Republicans point to these examples of readiness problems:
* The Army -- Three of the Army's 12 divisions are currently operating on a below-par readiness rating of C-3 on a Pentagon scale that sets C-1 as the optimum measure of a unit's ability to perform all its military missions.
A C-3 rating means that a unit is trained to undertake "many but not all wartime missions," undermining its operational flexibility and increasing its battlefield vulnerability.
It is the first time in more than a decade that so many U.S. troops have been so unprepared for battle, they say. Normally a division would not be allowed to drop below C-2 for any period of time.
Pentagon officials said they expected the three divisions to be back to full fighting form during the first quarter of next year. They pointed out that the divisions were designated as reinforcement forces, and were likely to be the last to be involved in any crisis. Although officials declined to identify the below-par divisions, the only three late deploying heavy reinforcement divisions are the 1st and 4th Infantry and the 2nd Armored.
Officials also confirmed that one of Army's six contingency divisions, slated to respond quickly to crises, was not fully
combat ready, and even "some" deployed divisions have reported readiness problems.
"The fact that some units are not C-1 does not mean the whole military force is unready," said Mr. Bacon, the Pentagon spokesman. "Demonstrably, our force is ready. It has been demonstrated time after time this year."
* The Navy -- The Atlantic Fleet needed 73 surface combatant ships in September to handle the crisis in Haiti and the exodus of Cuban boat people on top of its routine Caribbean responsibility. But only 61 vessels were available. To allow the available ships extra steaming hours, the flying time of Carrier Air Wing 17 was restricted aboard the nuclear aircraft carrier USS Saratoga.
"There was a budget-fiscal problem last fiscal year when crises in Haiti, Cuba, and Bosnia required attention . . . when funds available for annual operations had largely been expended," said a statement from the U.S. Atlantic Fleet. "Since the Navy did not get supplemental funds for the operations at that time, adjustments had to be made, such as restricting flight operations."
The fleet statement to The Sun said it currently had enough ships -- 61 -- to meet its commitments, but added: "There is no excess capacity to meet increased requirements without making adjustments in one area to compensate for increases in another area, as we were forced to do in September."

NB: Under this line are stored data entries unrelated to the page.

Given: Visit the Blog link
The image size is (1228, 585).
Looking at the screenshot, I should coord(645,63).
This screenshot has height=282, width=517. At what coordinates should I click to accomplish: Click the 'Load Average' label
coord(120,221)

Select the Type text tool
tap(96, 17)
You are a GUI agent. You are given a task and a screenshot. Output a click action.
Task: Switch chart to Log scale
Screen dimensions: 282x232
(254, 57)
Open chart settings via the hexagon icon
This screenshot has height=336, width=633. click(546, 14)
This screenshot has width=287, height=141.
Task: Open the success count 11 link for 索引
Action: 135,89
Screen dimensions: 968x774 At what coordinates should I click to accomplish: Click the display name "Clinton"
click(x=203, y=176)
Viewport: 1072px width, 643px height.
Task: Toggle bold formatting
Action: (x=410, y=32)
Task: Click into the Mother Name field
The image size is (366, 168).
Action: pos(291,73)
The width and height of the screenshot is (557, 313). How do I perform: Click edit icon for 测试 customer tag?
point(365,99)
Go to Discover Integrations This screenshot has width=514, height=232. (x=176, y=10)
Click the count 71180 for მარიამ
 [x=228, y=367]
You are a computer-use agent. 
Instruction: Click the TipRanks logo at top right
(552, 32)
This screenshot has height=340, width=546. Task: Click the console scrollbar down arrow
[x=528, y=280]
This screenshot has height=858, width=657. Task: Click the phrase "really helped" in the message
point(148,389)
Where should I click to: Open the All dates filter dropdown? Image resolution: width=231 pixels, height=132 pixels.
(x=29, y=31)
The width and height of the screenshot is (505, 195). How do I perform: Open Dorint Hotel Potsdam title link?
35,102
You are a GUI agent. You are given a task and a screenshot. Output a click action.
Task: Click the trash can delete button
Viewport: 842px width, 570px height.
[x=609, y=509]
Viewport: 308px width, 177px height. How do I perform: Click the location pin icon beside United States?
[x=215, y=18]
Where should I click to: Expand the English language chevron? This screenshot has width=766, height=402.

* The Marines -- Flight hours for Marine pilots in 11 squadrons were curtailed in September because funds had been diverted to pay for operations in Somalia, Bosnia, Haiti and Rwanda. Five of the squadrons were completely grounded for the month. The six others reduced flight training from a normal 300-600 hours to 50 hours. "Those squadrons affected did report lower readiness levels," said Chief Warrant Officer Robert Jenks, a Marine Corps spokesman, adding that training schedules had now returned to normal.
Marine Commandant Gen. Carl E. Mundy Jr. told Congress that the reallocation of budgeted funds for overseas missions had forced the corps to cancel major training operations, and said: "The fundamental truth is readiness is directly proportionate to funding."
To Mr. Spence, such examples "paint an increasingly dire readiness picture," and threaten "the beginnings of a long-term systemic degrading of the military's readiness." He blames the "lethal mix" of over-reliance on a shrinking military force combined with cuts in defense spending.